M. B…, alors en état d’ébriété, a été interpelé le 18 décembre 2025 et poursuivi pour violences volontaires ayant entraîné une incapacité totale de travail d’une durée inférieure ou égale à huit jours sur mineur de quinze ans par auteur ivre, pour s’être rapproché, dans la rue, près de la station de métro Max Dormoy, d’un jeune garçon âgé de onze ans, et l’avoir saisi violement au niveau de l’avant-bras droit avant de le ramener de force au domicile de ses parents. Il ressort des différents éléments de l’enquête que M. B… a suivi la jeune victime indépendamment de son refus et l’a accompagné jusque dans le hall de son immeuble où, alerté par les cris de cette dernière, il a été mis en déroute par plusieurs personnes. Si les motivations de M. B…, alors fortement alcoolisé, sont difficiles à déterminer, il n’en demeure pas moins qu’un tel comportement, consistant à contraindre un mineur de quinze ans qu’il ne connaît pas à le suivre s’avère inquiétant et cela, indépendamment du fait que l’expertise psychiatrique diligentée par le parquet indique que l’intéressé n’est pas dangereux au sens psychiatrique du terme, et qu’il n’est pas susceptible de troubler l’ordre public. D’ailleurs, ce même expert a indiqué que ces faits avaient eu un retentissement non négligeable pour la victime, qui présente 5 jours d’incapacité totale de travail. Par ailleurs, il ressort des pièces du dossier que M. B… est célibataire sans charge de famille, sans profession, qu’il a déclaré vivre chez son frère depuis deux ans et n’avoir fait aucune démarche pour régulariser sa situation en France. Dans ces conditions, et indépendamment du fait que la plainte déposée par la victime ait fait l’objet d’un classement sans suite, le comportement de M. B… constitue une menace à l’ordre public. Toutefois, compte tenu de l’ensemble des circonstances de l’espèce, dont la nature de cette menace, l’interdiction de 36 mois revêt un caractère disproportionné.
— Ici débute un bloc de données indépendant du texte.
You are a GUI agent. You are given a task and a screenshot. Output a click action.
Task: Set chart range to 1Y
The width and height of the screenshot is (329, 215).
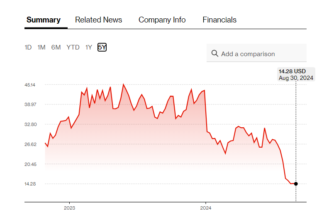pyautogui.click(x=88, y=47)
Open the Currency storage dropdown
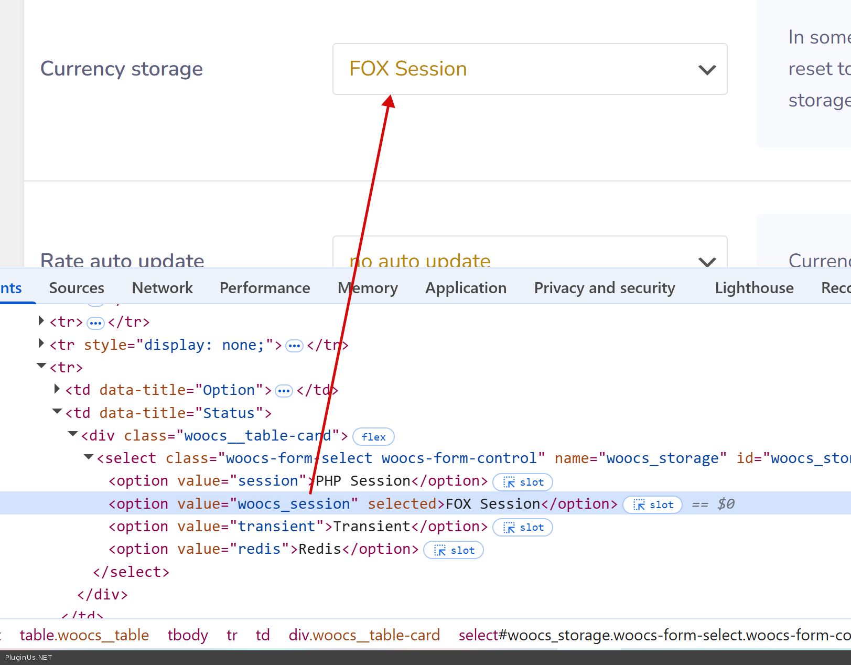 530,69
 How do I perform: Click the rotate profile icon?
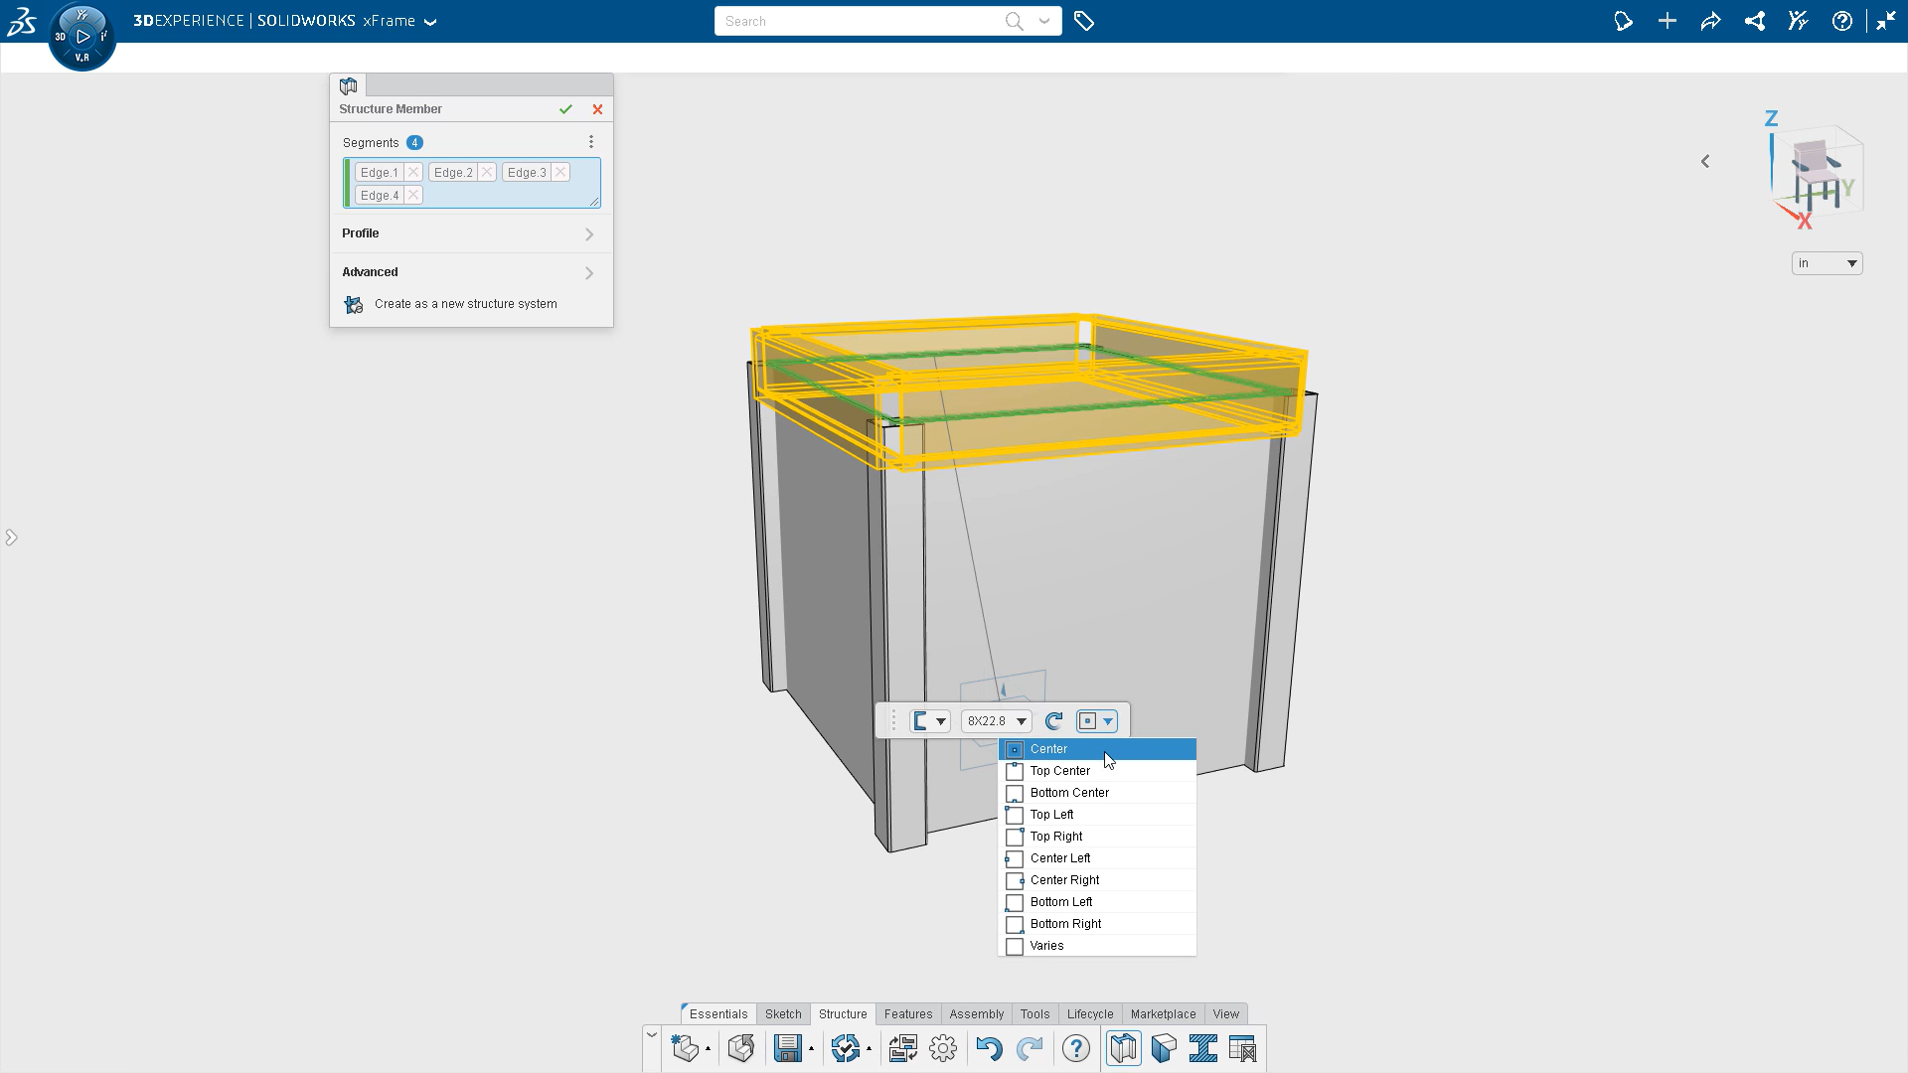coord(1053,721)
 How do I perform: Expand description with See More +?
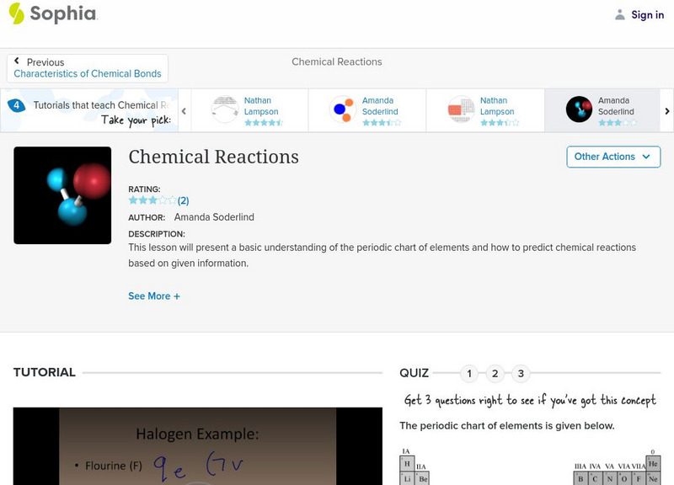pyautogui.click(x=154, y=296)
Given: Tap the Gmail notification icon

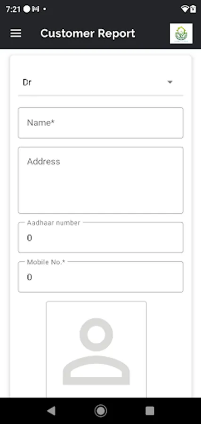Looking at the screenshot, I should pos(36,9).
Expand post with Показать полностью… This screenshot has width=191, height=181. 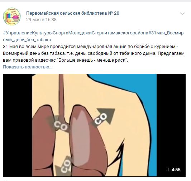tap(28, 67)
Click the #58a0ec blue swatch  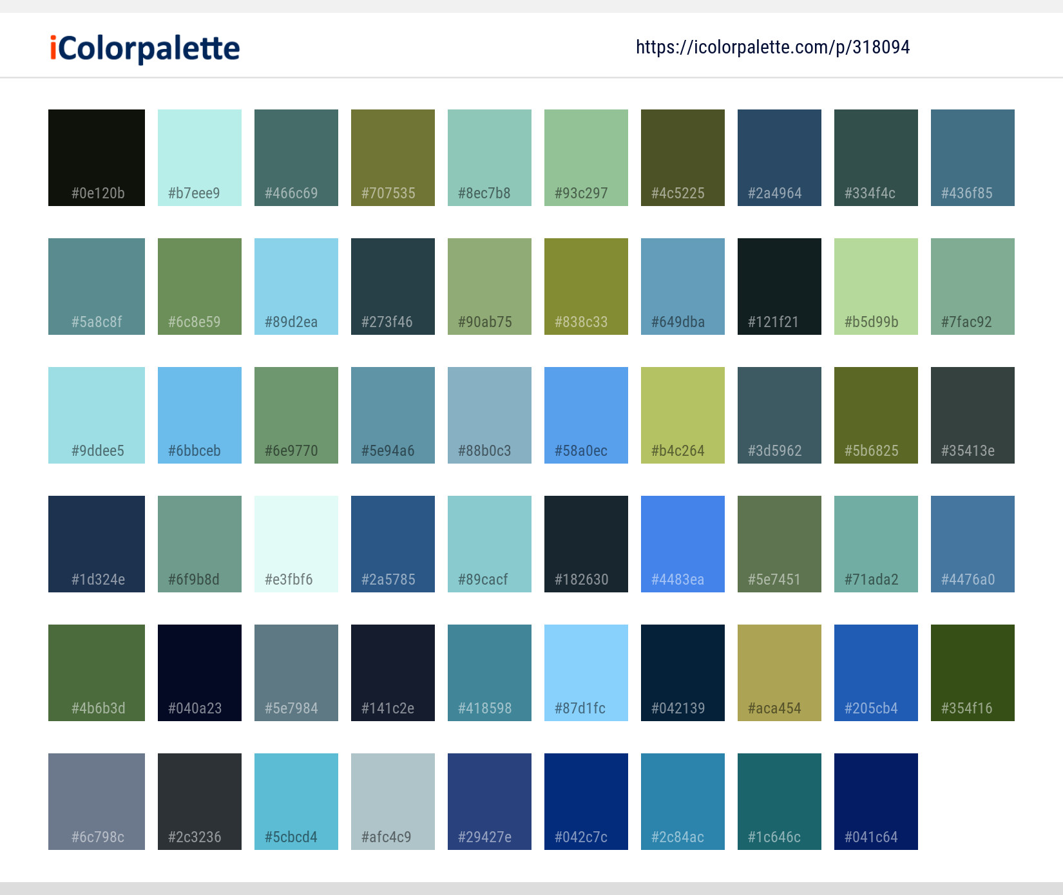(586, 415)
Il résulte de l’ensemble de ce qui précède que M. A… B… est fondé à demander l’annulation de l’arrêté attaqué lui interdisant de circuler sur le territoire national pour une durée de 36 mois, sans qu’il soit besoin de statuer sur les autres moyens des requêtes.
Sur les frais liés au litige :
Il y a lieu, dans les circonstances de l’espèce, de mettre à la charge de l’État la somme de 1 000 euros à verser à M. B… au titre de l’article L. 761-1 du code de justice administrative.
DECIDE
Article 1er : L’arrêté du 19 décembre 2025 interdisant à M. B… de circuler sur le territoire national pour une durée de 36 mois est annulé.
Article 2 : L’Etat versera à M. B… une somme de 1 000 euros en application des dispositions de l’article L. 761-1 du code de justice administrative.
Article 3 : Le présent jugement sera notifié à M. A… B… et au préfet de police.
Décision rendue le 30 décembre 2025.
Le magistrat désigné,
Signé
J. D…
La greffière
Signé
L. Poulain
La République mande et ordonne au préfet de police en ce qui le concerne ou à tous commissaires de justice à ce requis en ce qui concerne les voies de droit commun contre les parties privées, de pourvoir à l’exécution de la présente décision.